> Task description: The task calls for the count of lines containing "agent" in these records, given as a number with no other words.

> Given entries:
# # # # # # #

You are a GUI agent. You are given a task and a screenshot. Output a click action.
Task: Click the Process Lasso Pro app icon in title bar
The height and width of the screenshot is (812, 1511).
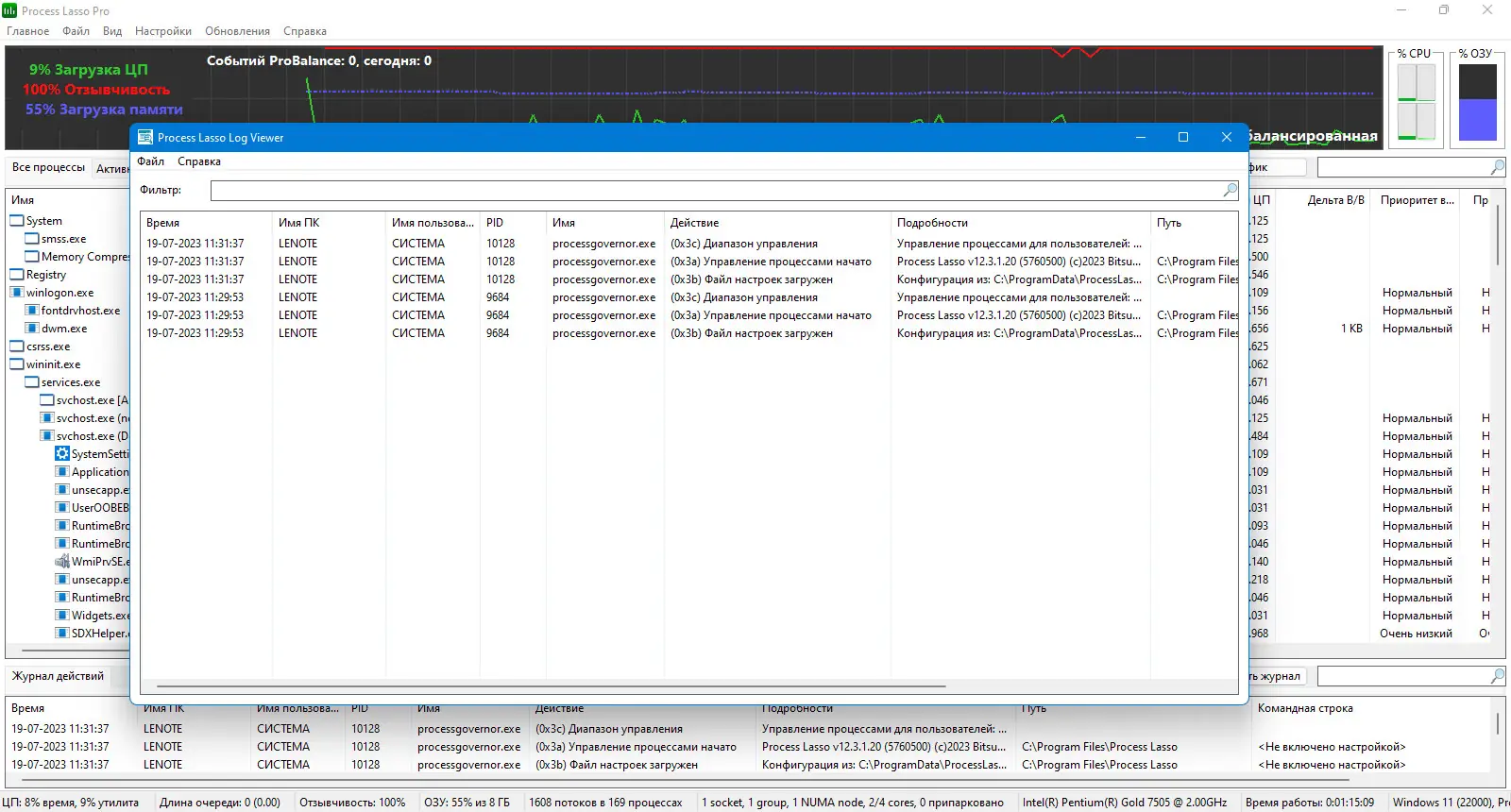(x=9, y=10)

# # # # # # #

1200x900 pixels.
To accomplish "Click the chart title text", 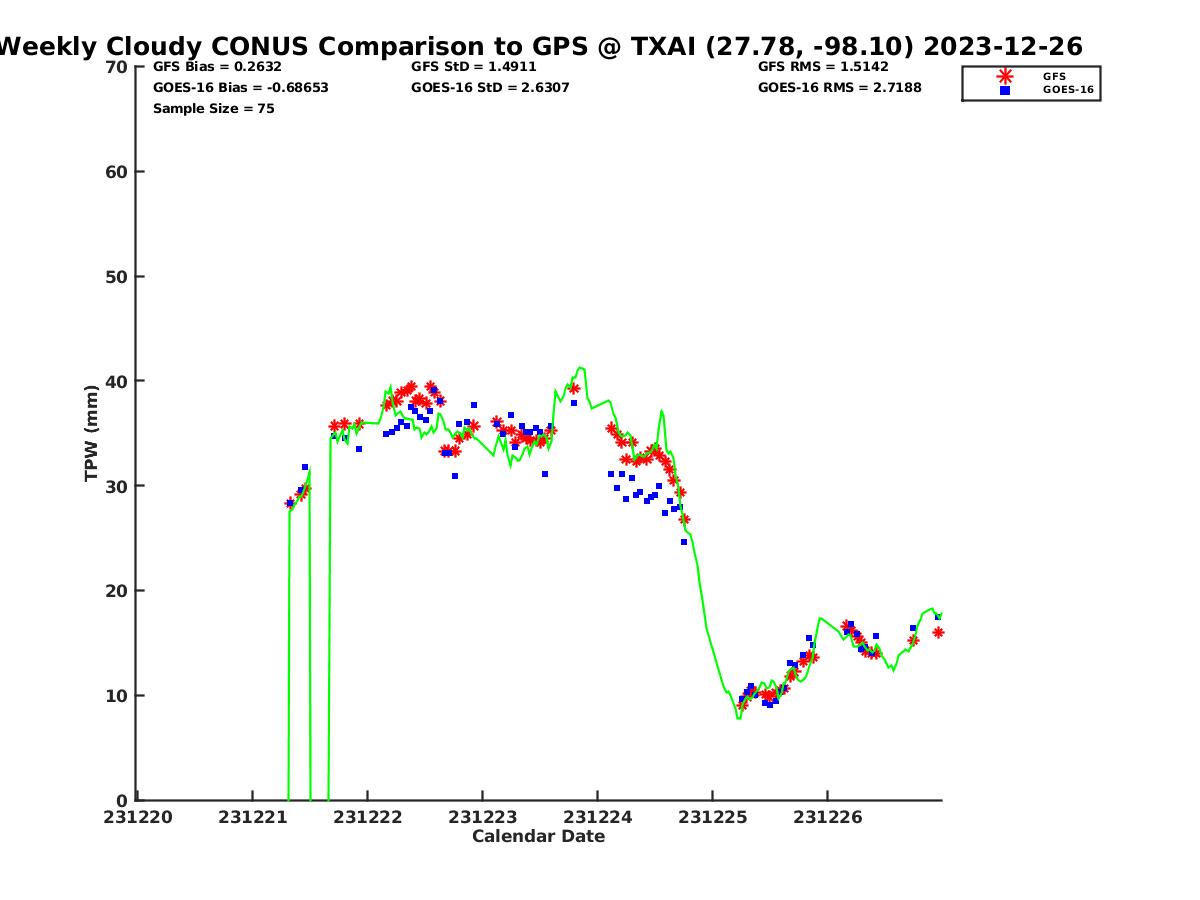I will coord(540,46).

# # # # # # #

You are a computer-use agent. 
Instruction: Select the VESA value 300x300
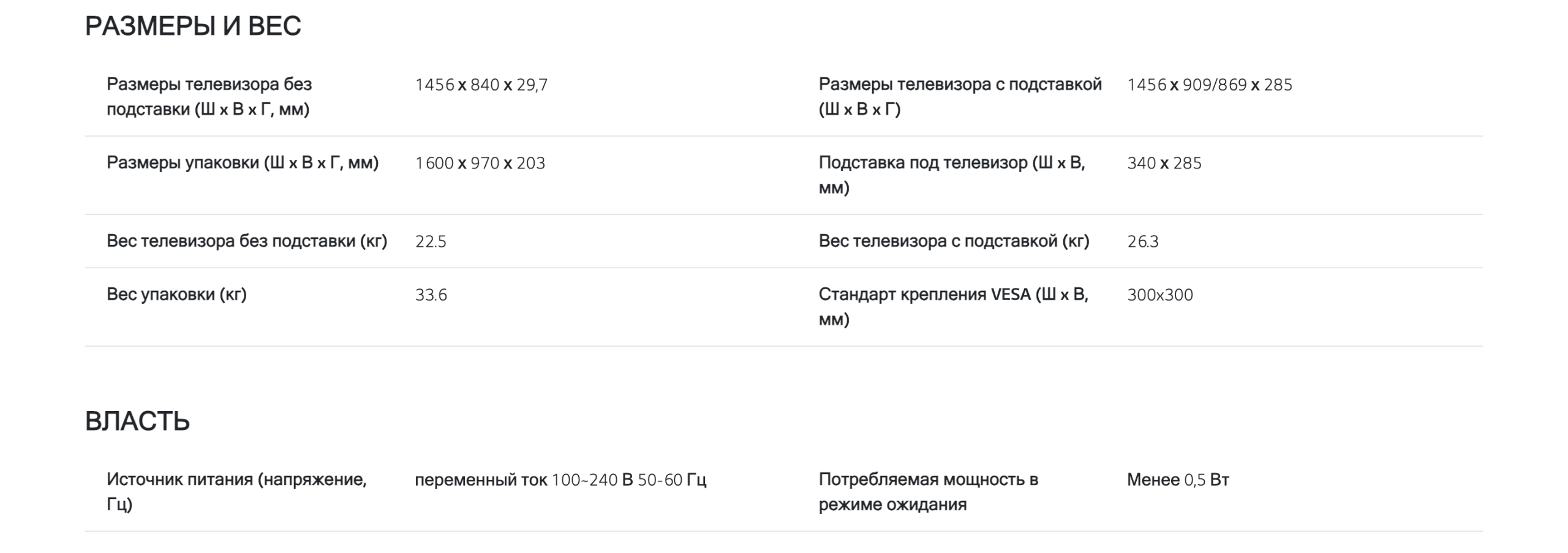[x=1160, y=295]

# # # # # # #

> Answer for this exercise: 2